An audit of a mutation screening service for the 21-hydroxylase gene
Congenital adrenal hyperplasia (CAH) is a group of autosomal recessive genetic disorders, which result in a deficiency of enzymes in the cortisol synthesis pathway. The majority (>90%) of CAH is caused by 21-hydroxylase enzyme deficiency (21OH).
In response to concerns about the management of CAH patients in the UK an audit of CAH referrals to the laboratory was conducted. A total of 495 CAH families referred for molecular testing of the CYP21 gene between January 2000 and June 2005 were examined. Overall the review of the CAH service has lead to improvements to the 21-hydroxylase deficiency mutation detection service through new technology.

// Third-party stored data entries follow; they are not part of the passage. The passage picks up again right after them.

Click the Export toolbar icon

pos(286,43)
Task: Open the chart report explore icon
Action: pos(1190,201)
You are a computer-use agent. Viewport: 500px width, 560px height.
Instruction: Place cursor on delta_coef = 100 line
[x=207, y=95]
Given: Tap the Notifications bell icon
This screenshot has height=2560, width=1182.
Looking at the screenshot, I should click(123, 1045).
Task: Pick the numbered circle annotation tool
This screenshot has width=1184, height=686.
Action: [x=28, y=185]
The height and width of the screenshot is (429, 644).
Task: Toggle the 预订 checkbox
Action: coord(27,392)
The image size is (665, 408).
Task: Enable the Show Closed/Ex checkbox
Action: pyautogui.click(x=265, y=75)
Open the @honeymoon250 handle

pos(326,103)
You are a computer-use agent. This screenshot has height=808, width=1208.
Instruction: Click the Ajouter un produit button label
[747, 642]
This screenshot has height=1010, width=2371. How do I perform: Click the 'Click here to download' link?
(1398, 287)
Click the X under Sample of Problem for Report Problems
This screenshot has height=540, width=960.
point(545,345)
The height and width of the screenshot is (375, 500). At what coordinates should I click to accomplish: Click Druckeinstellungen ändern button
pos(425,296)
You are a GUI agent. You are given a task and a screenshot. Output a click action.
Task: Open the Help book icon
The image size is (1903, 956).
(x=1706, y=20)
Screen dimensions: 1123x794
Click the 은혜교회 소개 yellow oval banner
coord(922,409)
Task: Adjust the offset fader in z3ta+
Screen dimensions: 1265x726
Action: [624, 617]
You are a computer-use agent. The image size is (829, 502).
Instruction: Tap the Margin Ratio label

It has also identified a requirement for further information on the molecular genetics of CAH and a possible need for a review of the current carrier risk of 1 in 50. Liaising with clinical genetics and endocrinology we hope to create up to date information of CAH. [N.Gregersen et al. 2006. In progress].
One area the audit highlighted was the correlation between genotype and phenotype. In patients where two mutated alleles had been identified we compared the expected mutation effect to the phenotype of the patient. The phenotype was as predicted from the identified genotype in 80.7% of cases. It was also noted that in 31% of patients only one mutation had been identified. To increase our detection rate we have developed a rapid test, using pyro-sequencing, for another relatively common mutation in CYP21, the exon 6 cluster mutation (g.1380T>A and g.1383T>A). To date we have identified 12% (5/42) of patients, where only one mutation had previously been identified, as positive for the exon 6 cluster mutation. This new test avoids the need for sequencing the majority of the CYP21 gene, a time consuming and expensive test.